BELOWGROUND RESPONSES TO CLIMATE CHANGE Long-term enhancement of N availability and plant growth under elevated CO 2 in a semi-arid grassland

Summary 1. While rising atmospheric CO 2 has the potential to enhance plant growth and biomass accumulation, rates of these processes may be constrained by soil nitrogen (N) availability. Despite much effort, it is still uncertain how elevated CO 2 affects long-term soil N dynamics. 2. We used open-top chambers to examine the effect of 5 years of elevated atmospheric CO 2 concentration (720 vs. 368 p.p.m.) on N dynamics in a semi-arid grassland ecosystem in northeastern Colorado, USA. In the first year 0·5 g m ‐2 of ammonium nitrate-N, 99·9 atom% 15 N, was added to each plot.

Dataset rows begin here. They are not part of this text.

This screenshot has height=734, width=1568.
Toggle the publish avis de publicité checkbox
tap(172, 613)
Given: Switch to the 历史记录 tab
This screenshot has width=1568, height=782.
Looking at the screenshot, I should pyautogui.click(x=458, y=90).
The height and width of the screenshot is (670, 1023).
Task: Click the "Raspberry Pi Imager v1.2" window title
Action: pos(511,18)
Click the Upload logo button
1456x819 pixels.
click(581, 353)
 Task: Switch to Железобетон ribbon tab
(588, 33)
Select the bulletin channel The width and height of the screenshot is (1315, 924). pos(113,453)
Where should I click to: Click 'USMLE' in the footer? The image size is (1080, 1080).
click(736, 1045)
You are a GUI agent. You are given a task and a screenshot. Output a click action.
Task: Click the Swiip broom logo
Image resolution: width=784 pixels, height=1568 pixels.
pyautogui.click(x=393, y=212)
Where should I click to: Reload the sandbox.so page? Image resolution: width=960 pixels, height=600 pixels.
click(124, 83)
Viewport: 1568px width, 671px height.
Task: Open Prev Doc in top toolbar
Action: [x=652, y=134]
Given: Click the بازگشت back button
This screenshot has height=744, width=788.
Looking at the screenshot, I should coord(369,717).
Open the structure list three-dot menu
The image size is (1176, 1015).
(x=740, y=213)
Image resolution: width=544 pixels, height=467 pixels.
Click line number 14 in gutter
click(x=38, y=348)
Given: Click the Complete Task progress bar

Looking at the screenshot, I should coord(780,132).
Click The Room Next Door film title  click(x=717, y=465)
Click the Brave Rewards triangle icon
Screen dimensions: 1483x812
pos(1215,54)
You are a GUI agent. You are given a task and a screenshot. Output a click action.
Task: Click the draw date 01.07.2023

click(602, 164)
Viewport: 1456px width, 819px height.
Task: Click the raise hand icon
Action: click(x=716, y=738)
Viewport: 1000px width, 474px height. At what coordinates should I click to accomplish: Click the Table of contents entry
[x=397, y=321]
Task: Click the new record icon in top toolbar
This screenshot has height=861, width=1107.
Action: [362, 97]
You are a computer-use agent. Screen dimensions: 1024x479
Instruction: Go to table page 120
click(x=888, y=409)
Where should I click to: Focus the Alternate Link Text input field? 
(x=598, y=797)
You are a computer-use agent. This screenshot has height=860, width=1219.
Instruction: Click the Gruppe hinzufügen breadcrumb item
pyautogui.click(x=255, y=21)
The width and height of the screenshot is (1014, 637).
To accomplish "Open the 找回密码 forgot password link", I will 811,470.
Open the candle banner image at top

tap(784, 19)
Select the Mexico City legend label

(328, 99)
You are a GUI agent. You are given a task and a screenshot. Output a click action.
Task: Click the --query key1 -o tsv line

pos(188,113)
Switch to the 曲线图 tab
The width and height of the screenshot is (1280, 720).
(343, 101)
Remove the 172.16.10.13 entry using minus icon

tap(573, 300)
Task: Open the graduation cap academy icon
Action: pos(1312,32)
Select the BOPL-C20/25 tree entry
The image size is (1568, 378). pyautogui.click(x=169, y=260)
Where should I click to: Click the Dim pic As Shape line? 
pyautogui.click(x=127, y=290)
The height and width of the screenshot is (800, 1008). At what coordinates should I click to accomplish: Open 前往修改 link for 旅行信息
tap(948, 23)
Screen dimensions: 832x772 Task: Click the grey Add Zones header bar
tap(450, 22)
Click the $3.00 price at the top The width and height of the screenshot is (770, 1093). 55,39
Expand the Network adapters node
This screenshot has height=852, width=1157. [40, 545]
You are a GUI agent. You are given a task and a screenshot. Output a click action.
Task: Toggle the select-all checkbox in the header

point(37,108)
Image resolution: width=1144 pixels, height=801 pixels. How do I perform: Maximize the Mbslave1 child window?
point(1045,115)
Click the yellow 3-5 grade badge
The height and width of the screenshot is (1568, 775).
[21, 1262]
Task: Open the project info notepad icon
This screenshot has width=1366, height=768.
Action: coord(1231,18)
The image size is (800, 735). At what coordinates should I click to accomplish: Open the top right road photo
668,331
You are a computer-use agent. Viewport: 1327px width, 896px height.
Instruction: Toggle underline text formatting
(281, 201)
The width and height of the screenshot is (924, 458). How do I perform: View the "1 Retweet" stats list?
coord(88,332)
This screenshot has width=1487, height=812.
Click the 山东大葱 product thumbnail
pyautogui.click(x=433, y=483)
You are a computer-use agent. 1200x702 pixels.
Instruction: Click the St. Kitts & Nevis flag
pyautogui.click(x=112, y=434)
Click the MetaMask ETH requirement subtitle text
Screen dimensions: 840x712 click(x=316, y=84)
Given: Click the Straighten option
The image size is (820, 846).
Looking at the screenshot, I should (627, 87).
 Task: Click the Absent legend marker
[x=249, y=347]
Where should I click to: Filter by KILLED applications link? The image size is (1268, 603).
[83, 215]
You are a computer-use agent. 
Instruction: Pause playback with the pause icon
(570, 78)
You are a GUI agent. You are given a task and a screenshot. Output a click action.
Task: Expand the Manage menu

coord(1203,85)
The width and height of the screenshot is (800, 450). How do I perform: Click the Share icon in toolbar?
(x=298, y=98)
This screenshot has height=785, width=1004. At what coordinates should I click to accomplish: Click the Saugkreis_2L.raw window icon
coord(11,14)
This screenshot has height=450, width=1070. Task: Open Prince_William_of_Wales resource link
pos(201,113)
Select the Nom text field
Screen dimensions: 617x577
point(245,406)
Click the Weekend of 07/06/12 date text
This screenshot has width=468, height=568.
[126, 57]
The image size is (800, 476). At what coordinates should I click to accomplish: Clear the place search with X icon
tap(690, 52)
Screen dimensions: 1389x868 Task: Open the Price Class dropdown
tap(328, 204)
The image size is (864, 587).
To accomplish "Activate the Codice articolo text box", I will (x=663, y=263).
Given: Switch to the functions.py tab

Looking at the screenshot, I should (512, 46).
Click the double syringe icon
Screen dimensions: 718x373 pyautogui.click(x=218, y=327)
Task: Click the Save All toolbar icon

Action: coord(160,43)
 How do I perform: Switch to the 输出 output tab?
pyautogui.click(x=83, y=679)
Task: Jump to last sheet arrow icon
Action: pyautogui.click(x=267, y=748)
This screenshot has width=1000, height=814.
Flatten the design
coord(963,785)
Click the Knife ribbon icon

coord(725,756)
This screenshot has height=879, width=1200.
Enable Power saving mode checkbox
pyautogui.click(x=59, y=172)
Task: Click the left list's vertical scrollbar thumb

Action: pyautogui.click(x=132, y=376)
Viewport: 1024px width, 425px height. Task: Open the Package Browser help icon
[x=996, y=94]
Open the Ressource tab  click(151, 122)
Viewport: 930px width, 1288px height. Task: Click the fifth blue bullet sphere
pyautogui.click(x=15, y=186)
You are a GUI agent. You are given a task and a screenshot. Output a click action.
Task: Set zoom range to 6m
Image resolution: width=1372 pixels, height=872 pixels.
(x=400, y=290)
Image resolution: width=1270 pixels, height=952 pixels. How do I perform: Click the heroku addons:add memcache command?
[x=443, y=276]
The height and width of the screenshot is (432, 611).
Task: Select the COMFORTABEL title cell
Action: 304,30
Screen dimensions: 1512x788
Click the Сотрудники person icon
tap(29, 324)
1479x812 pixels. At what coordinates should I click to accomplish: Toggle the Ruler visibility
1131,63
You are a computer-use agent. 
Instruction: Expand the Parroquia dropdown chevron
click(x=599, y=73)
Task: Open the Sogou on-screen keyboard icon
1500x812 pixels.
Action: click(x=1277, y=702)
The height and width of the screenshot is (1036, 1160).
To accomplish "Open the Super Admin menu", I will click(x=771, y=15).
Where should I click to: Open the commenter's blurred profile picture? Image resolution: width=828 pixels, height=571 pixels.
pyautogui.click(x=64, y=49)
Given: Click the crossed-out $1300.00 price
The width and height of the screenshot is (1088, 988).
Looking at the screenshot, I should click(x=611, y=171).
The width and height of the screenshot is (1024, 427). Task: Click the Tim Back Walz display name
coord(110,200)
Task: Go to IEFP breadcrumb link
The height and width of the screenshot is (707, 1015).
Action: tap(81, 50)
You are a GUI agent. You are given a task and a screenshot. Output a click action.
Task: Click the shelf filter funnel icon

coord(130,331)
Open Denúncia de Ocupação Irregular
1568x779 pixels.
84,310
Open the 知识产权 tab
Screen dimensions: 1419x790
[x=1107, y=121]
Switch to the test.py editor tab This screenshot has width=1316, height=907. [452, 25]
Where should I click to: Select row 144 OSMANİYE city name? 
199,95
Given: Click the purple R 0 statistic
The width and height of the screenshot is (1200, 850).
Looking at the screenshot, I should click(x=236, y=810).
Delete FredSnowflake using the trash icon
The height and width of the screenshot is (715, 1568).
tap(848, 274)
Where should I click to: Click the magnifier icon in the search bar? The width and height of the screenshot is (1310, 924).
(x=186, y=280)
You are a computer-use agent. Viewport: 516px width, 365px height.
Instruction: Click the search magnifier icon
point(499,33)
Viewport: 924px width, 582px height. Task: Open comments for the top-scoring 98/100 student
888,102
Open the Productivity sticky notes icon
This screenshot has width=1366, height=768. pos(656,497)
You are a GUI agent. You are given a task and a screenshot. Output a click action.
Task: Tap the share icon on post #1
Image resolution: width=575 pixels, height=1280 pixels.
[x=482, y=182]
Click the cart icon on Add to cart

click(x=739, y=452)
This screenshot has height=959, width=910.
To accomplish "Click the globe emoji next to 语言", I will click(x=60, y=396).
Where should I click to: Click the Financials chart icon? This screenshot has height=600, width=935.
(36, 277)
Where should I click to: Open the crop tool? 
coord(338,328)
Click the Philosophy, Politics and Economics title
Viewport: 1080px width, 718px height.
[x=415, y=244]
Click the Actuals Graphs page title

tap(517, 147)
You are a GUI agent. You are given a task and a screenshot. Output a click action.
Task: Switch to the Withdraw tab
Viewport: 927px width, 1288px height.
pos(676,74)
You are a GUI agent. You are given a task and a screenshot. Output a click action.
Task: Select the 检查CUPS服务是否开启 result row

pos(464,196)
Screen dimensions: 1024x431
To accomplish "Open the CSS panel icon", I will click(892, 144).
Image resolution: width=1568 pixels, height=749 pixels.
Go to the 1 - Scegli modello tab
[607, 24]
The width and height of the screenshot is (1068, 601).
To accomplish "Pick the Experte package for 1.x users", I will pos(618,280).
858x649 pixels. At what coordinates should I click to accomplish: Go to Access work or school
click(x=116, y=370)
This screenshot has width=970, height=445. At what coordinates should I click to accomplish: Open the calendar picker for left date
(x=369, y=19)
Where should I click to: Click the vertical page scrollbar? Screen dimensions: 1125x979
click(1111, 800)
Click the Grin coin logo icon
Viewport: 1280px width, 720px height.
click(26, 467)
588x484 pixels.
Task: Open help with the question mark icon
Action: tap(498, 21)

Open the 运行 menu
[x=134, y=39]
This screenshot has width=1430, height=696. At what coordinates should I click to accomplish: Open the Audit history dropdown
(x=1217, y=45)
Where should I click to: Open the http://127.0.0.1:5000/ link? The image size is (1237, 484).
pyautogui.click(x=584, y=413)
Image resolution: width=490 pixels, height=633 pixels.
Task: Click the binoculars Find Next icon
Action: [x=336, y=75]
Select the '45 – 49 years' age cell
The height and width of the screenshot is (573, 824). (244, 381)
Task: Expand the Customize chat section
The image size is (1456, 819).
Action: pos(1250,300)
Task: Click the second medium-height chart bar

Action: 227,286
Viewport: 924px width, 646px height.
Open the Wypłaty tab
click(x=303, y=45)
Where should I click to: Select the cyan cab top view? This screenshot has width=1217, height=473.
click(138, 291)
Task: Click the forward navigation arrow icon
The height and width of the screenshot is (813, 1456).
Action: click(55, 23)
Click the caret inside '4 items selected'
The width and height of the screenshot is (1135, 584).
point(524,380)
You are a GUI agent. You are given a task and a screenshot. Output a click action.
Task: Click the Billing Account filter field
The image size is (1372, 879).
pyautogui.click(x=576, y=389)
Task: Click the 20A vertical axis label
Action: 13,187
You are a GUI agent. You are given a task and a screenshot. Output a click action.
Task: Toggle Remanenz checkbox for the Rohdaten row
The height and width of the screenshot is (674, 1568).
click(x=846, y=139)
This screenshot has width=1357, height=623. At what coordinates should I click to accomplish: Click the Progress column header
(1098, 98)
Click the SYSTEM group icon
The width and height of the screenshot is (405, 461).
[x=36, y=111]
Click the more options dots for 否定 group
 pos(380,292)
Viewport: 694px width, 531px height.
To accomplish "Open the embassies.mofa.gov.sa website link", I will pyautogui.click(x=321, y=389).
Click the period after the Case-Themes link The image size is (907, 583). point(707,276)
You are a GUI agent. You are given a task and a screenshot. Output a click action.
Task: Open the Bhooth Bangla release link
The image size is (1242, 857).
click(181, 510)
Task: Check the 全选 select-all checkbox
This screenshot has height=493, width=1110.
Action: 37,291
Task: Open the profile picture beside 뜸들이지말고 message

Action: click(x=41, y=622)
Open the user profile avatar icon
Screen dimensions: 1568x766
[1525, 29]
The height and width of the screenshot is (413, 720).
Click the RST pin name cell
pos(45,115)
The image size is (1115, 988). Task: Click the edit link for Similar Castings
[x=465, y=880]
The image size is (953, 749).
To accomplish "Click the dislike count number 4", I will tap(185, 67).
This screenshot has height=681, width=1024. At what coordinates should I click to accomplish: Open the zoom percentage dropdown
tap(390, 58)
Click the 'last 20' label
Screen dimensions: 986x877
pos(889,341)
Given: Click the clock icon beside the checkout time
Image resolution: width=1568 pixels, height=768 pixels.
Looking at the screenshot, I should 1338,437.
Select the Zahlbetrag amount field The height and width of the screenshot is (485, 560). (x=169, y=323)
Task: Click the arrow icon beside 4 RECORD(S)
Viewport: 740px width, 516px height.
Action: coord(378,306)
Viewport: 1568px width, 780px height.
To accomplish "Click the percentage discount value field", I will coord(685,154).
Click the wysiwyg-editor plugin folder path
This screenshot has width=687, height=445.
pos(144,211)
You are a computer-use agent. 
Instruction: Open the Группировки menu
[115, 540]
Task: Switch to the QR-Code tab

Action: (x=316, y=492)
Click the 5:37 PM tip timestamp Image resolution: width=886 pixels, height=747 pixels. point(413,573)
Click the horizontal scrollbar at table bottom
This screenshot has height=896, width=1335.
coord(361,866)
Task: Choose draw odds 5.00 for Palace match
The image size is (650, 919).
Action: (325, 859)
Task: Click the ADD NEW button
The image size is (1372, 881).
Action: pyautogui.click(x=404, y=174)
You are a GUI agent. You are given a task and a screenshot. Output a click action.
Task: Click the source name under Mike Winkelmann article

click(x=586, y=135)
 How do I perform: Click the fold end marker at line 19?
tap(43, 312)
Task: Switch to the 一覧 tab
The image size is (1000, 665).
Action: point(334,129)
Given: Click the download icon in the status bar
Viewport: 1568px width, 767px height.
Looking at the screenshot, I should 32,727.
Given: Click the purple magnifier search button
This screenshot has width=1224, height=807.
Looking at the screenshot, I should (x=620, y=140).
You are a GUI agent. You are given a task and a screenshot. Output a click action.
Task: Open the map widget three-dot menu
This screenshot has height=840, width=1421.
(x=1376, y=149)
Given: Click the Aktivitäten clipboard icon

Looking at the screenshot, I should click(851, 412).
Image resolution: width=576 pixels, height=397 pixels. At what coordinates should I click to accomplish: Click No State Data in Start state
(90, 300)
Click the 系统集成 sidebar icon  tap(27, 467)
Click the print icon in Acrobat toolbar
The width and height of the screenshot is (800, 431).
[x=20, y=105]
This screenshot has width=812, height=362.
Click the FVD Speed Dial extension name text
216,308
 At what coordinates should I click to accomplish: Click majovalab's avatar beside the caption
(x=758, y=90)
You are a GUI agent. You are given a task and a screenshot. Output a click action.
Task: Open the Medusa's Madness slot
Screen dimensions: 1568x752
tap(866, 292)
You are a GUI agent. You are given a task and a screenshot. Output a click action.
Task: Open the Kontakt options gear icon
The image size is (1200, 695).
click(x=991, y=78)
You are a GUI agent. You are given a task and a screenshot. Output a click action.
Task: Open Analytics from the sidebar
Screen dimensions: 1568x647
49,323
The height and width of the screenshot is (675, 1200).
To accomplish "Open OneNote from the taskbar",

We examined the effect of elevated CO 2 on N mineralization and plant N uptake by tracking the labelled and total N in plant and soil over the following 5 years. 3. Plant growth and plant N uptake remained significantly higher under elevated than under ambient CO 2 . The fraction of labelled N (expressed per unit of total N) in above-ground biomass declined over time, and this decline was greater under elevated CO 2 . The amount and fraction of labelled N in the soil did not change with time and was unaffected by elevated CO 2 . These results suggest that with time, N released from mineralization in the soil diluted the labelled N in aboveground biomass and that this dilution effect caused by N mineralization was greater under elevated CO 2 . More of the mineralized N ended up in the above-ground biomass of Stipa comata and forbs (C 3 ) than in Bouteloua gracilis (C 4 ) under elevated CO 2 . 4. Increased soil moisture under elevated CO 2 likely supported higher rates of N mineralization, thereby reducing N constraints on plant growth. Therefore, in semi-arid systems, plant growth and species composition responses to elevated CO 2 may be more persistent than in mesic systems where N mineralization is less constrained by soil moisture.